たいてい離婚されたら困るのは女性の方です。社会的、経済的に夫に依存しているからです。だから浮気だってよほどひどくならない限り、目をつぶるでしょう。ただこの女性の場合は

  • 経済的に自立していた
  • 修復を考えつつも離婚のことは常に頭の片隅にあったため、子供を作っていなかった

ため「やれるだけやったから、もういい。これからはもっと幸せになるために頑張ってみようと思う」と離婚に踏み切った勢いがかなりあったほうです。だけどこの夫婦の場合、離婚に向けて彼女の背中を押したのは福利厚生に対する夫の執着でした。

「彼は関係を修復したいから一緒に日本に来てくれって言ったけど、実はそうじゃないのよ。

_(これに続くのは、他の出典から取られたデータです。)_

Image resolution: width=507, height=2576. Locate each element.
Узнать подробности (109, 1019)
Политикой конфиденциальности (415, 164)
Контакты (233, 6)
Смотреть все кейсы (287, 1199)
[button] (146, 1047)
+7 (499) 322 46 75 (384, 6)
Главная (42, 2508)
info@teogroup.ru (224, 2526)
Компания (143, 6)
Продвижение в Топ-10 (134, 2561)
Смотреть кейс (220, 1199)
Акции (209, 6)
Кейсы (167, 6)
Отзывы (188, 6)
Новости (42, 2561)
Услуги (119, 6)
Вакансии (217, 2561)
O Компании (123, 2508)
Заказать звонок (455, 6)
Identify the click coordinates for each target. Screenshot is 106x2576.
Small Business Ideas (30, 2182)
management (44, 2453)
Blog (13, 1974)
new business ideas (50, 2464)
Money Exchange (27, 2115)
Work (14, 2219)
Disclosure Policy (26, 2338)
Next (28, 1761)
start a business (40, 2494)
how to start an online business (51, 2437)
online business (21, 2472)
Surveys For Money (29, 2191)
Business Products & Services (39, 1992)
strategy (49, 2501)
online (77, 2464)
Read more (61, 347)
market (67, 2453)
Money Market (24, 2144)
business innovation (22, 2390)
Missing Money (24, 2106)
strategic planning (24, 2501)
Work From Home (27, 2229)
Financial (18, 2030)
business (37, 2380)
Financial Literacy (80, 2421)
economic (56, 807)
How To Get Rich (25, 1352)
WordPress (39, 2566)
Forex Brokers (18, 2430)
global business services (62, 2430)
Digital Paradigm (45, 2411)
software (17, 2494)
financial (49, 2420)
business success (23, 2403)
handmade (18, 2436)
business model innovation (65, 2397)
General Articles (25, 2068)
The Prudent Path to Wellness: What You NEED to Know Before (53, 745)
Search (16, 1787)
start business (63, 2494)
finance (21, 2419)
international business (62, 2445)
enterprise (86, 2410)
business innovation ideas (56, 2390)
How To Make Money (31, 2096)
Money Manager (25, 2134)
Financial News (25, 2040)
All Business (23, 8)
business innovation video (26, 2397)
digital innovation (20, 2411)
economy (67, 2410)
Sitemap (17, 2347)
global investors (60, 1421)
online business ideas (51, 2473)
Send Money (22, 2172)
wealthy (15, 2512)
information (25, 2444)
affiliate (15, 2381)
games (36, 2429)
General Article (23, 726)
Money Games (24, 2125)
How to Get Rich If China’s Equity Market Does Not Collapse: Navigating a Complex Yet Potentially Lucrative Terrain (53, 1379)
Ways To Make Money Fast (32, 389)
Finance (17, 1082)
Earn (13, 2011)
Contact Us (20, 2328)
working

彼にとって大切だったのは、愛じゃない。私(=扶養家族)がいることで、与えられるハウジングだって手当てだってより大きくなる。特に日本に駐屯している間はものすごく手当てがいいでしょう。彼にとって大切だったのは、そこなのよ。それをひしひしと感じて、どんどん愛が冷めていった」

 
彼女と語った夜、本音を語るためにお酒の力を借りるは必要ありませんでした。二人ともカフェイン・アディクトということもありますが、コーヒーを飲みながらしんと夜が更けていく中でずっとこんな風に語りました。
その時に聞いた話の中で心に残っている言葉がたくさんあるので、今度ご紹介しようと思いますが、今日は一つだけ。

"I love my husband, but I'm not in love with him anymore."